Девочка скептически разглядывает розовое в кружевах платье, в которое ее вырядили, и недовольно хмурит точеный носик. Зато развалившийся в кресле Польша пребывает в крайней степени восторга.

— Тотально, шикарная шмотка. Это я тебе как спец говорю.

— Мне не нравится, — отрезает девочка, одергивая юбку. Феликс цокает языком.

— Да ты на себя погляди. Ты же, натурально, красавица.

Девочка смотрится в гигантское, во всю стену зеркало, но видит там только разряженную куклу, которая на нее саму не похожа ничуть.

— Мне не нравится.

— А я говорю – красавица.
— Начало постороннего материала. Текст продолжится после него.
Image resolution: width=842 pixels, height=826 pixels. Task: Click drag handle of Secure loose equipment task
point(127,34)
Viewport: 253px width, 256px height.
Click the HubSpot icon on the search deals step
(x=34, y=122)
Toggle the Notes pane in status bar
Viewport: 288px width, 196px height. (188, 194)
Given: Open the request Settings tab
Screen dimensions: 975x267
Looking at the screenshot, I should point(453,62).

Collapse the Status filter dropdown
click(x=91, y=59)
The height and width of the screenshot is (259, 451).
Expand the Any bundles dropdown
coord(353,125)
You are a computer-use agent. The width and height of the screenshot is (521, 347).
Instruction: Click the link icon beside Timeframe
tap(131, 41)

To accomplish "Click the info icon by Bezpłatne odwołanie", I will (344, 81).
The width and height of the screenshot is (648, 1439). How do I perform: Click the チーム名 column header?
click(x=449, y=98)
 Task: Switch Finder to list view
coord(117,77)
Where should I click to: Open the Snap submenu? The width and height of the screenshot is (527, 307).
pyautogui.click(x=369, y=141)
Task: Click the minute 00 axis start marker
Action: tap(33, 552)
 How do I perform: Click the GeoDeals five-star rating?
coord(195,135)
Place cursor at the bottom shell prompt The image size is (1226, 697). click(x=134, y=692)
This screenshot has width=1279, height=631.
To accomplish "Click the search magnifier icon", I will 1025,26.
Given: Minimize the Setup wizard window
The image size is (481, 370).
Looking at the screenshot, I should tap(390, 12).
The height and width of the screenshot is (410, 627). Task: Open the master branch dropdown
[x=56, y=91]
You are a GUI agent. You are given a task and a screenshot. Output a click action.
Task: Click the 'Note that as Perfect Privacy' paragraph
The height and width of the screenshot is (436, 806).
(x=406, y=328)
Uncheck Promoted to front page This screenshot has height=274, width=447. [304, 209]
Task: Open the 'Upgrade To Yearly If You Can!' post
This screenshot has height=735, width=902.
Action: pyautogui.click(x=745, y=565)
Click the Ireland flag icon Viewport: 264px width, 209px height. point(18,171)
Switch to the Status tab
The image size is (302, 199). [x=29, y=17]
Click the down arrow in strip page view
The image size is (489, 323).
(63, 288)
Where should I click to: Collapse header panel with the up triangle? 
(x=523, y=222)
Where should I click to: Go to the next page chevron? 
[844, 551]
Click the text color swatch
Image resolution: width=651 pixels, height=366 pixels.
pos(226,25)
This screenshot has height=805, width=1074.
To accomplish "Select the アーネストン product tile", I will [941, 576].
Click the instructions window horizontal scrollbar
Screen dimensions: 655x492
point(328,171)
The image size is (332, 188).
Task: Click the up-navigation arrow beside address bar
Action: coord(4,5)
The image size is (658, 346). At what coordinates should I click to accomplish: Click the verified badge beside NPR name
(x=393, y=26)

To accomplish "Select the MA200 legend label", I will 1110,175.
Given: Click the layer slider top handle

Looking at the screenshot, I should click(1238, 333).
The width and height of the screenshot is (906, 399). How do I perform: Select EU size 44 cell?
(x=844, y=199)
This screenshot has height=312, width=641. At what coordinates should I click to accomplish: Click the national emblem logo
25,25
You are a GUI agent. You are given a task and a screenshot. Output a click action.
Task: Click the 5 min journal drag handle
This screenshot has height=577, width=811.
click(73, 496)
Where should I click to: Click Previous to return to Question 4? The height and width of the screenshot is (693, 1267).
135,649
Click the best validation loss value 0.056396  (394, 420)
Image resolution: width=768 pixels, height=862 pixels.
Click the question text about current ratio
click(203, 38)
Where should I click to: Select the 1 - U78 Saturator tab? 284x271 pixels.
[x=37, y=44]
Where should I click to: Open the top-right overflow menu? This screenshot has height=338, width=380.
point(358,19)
Вот подрастешь немного, — со знающим видом говорит Польша, — и Лит на тебе женится. Он мне уже говорил…

— Не женится он на мне, — отрезает девочка и отворачивается. – На мне Ваня женится, вот.

Беларусь схватилась за виски, чтобы успокоить разыгравшуюся ноющую боль, потерла. Мысли путались, и выделить среди них хоть сколько-нибудь связную казалось невозможным. А капающая где-то в трубах вода бесстрастно отсчитывала неумолимо утекающее время.

— Послушай, — наконец выговорила девушка, глядя в лицо Торису, — ты хороший друг. Я тебе говорила, что ты хороший друг. Но я тебя не люблю, понимаешь? Я люблю Ваню.

— Понимаю, — совсем тихо сказал Литва и уткнулся лбом в колени. Наташа подумала, что можно сказать еще, чтобы приободрить его.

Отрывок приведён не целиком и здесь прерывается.